Once upon a time in a land far far away there was a little girl called Cixi who always dreamed of being an empress. She dreamed that she would wear fine clothes, order 100 dishes to be made for dinner every day and have 10,000 caged birds released on her birthday every year. Then one day, when she was 15 years old, Cixi was called to the Imperial Palace to interview for a position as one of Emperor Xianfeng’s 10,000 concubines (mistresses).

Like many of the Emperors before him, Xinagfeng felt it was his personal responsibility to place his seed in every woman in the Chinese empire so every night he selected a tablet from a silver plate bearing the name of one of his concubines. The girl was then carried to his room wearing only a yellow cloth wrapped around her. She had to be carried because the bindings on her feet were too tight to allow luxuries such as walking. The servant carrying the girl was always a eunuch.
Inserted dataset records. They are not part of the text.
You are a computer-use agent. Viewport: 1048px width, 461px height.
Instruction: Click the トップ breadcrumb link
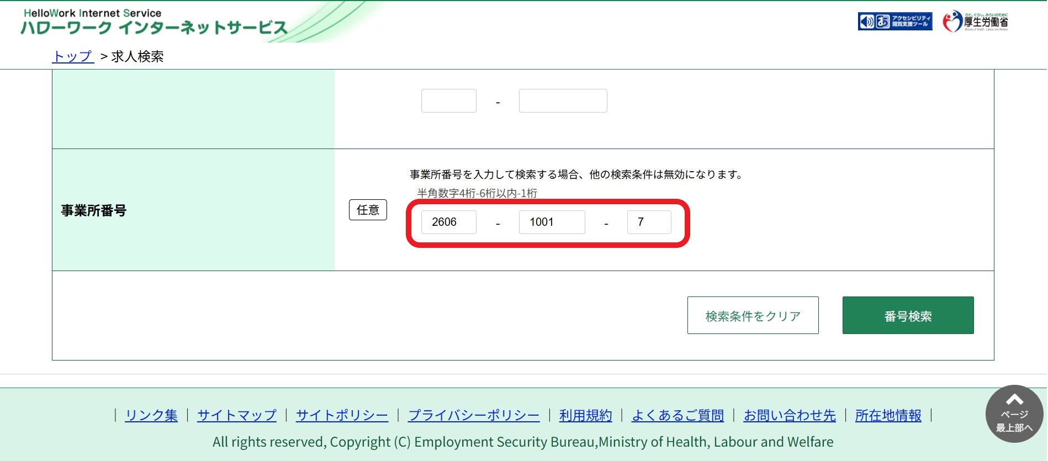click(73, 56)
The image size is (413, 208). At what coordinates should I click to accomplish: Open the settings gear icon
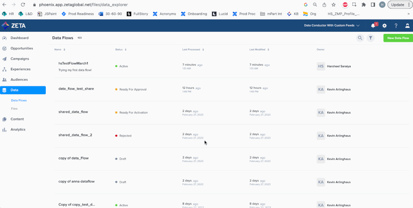[x=385, y=26]
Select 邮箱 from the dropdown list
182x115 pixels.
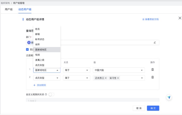click(38, 34)
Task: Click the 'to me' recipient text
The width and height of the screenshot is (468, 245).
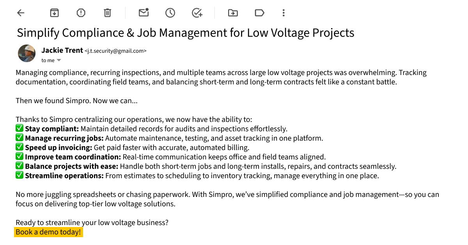Action: (x=48, y=60)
Despite the fact that the Emperor had his own palace with over 8,000 rooms, he was infected with the same illness as many other men and so many of his predecessors – jealousy. As such, the only men allowed into his palace had to be infertile, to protect the integrity of his many seeds. Thus the palace and its surrounding buildings was given the name of The Forbidden City. This however offered an opportunity to boys of bad blood and low class that they would never have otherwise – to gain entrance to the inner echelons of the Imperial circle. For this, they were willing to sacrifice their testicles and any social standing they had outside of the palace. In the hope that they would be buried whole, albeit apart from their family, they always carried their redundant testicles in a pouch on their belts.

Anyway, once installed inside the Imperial Palace walls, the ambitious Cixi soon became the Emperor’s favourite concubine, bearing him a son who would go on to become head of the empire. As her son was still an infant when Xinagfeng died, Cixi seized her opportunity to rule in his place as Empress Dowager (Queen Mum) for the following 25 years. When her son died of syphilis Cixi had him replaced with her nephew who she swiftly imprisoned, continuing her rule and her extravagant spending spree as China’s coffers got drier and drier.

One of Cixi’s most extravagant gifts to herself was her Summer Palace – a series of lodgings, temples and pleasure grounds set around a massive lake just outside Beijing. Of course Cixi understood that money didn’t grow on trees so, to cover the cost of building a giant marble ship and a series of building with names such as ‘The Hall of dispelling Clouds’, she cut the money that had been intended to build China’s navy.

Protected by all her layers of silk and her army of servants, the regent of China had nothing to do with the little people. It was in a typically misjudged fashion, therefore, that Cixi eventually shot herself in the foot. In response to foreign invasions of the Chinese borders and growing unrest among the population, Cixi collaborated with the racist Boxer Movement, ordering them to kill all foreigners in China, which they happily set about doing. When the western world inevitably retaliated, Cixi and her puppet nephew were forced to go into hiding. When they did eventually resurface there was little to be salvaged of their dynasty. Before she lost her position as Empress Dowager, Cixi did manage to pass one last order – to have her nephew assassinated.